I’m “off” today from my own substack as I work on a piece for The Big Picture, but I wanted to say just a few words about what we saw from ex-president Trump yesterday as he divisively called Kamala Harris’s race into doubt.
The power of white men to categorize, determine and assign race has a long and painful history, not just here in America but in places like South Africa, which I recently visited with my sister. On the Freedom Walk tour, we learned details about the racial caste system imposed under Apartheid, in which the government laid out scores of bizarre criteria to determine if someone was “Black African,” “Coloured” or “White.” While that methodology was itself flawed and in many ways absurd, the assignment by race carried life-long consequences, including what schools you could attend and whom you could date or marry.
Those of us here in America, like myself, who have mixed race extended families understand the deeply personal journeys of racial identity that children, and often even adults later in life, undertake as an important part of self-discovery and a deeper sense of belonging.
When we hear a racist like Trump dole out his ignorant and hateful judgments on race, our response is understandably visceral. “How dare he” was the response I felt well up inside immediately.
We must not be afraid to confront this type of racism head on. That means the press needs to do better than simply repeat Trump’s attack. The New York Times led with this headline, for example:
Under pressure for normalizing this behavior, the Times ultimately changed the headline to something much better, proving we can shift the narrative if we raise awareness and call the media out.
The Times wasn’t alone in its journalistic malpractice. The Washington Post ran this headline, somehow putting the onus on Harris to face a “pivotal moment” while Trump “questions her identity.”
No.
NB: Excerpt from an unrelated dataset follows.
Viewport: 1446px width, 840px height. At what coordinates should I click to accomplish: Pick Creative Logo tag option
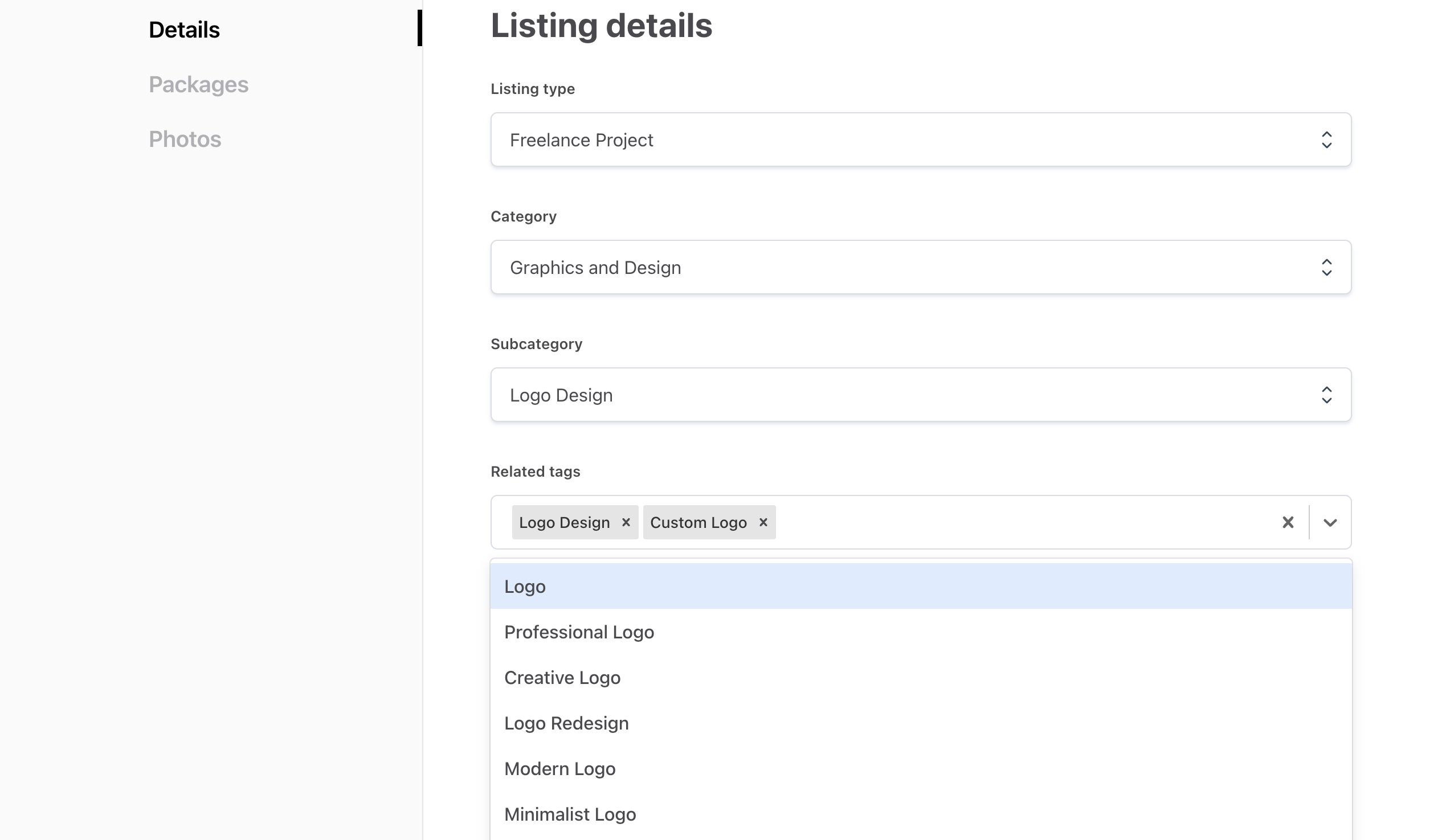(x=562, y=678)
It is Trump who should face a “pivotal moment” for questioning Harris’s racial identity. Harris was raised in a Black neighborhood, went to a historically Black college, and joined a Black sorority. Harris is bi-racial, just like former president Barack Obama. But minorities understand what it is to grow up and live in America as a person of color, and someone like Harris owes no obligation to explain anything to someone like Trump, whose father wouldn’t have even rented to someone like her.
If I sound outraged, it is because I am. But I take consolation in the fact that Trump’s attacks and behavior during his ill-fated session with the National Association of Black Journalists will weaken him among undecided voters and with whatever Trump-curious minorities that his campaign has spent years cultivating.
Okay, back to writing for The Big Picture. Today, I am focusing on JD Vance but also on the tech billionaires who put him one step away from the possible next presidency. Here’s a teaser:
When Donald Trump chose Senator JD Vance to be his Vice Presidential running mate, it was a victory for wealthy conservative tech bros like Elon Musk and Peter Thiel. Indeed, Thiel has been bankrolling Vance for years, grooming him for his elevation into the halls of power.
But now after a string of embarrassing and weird comments Vance made about women have resurfaced, it is not going so well for this “broligarchy.”
With endless money and the ability to put their tech thumbs on our political scales, it’s time to take a closer look at Vance’s wealthy backers and what they are hoping to achieve with puppets like him.
Be sure you’re subscribed to The Big Picture to receive my piece in your inbox later today! I’ve spent considerable time researching it, and what I found may raise more than a few eyebrows.
I’ll see you back here tomorrow.
Jay
Thank you for taking the time out from your “Big Picture” for this piece…AND thank you for calling out the NYT & WaPo…it is ‘way past time for our (formerly) respected news sources to stop requiring those who are the victims of trump’s verbal diarrhea to be responsible for the clean-up.
Regarding the grooming by billionaires-- that is only one of the reasons why we need to change our entire campaign financing system. We need to legislate that no campaigns can be financed by individuals or corporations. All campaigns will be financed by the state or federal government. All candidates' campaigns will get the same amount. There will be a public access television station in which candidates can lay out their positions, be interviewed by neutral interviewers who will not put up with lies and bullshit, and the campaign season should run for no more than two months. We need to run our campaigns like the European countries do. The fact that billions of dollars are poured into these campaigns--money that could be better spent actually helping people directly--is just horrible. Will this ever happen? I doubt it.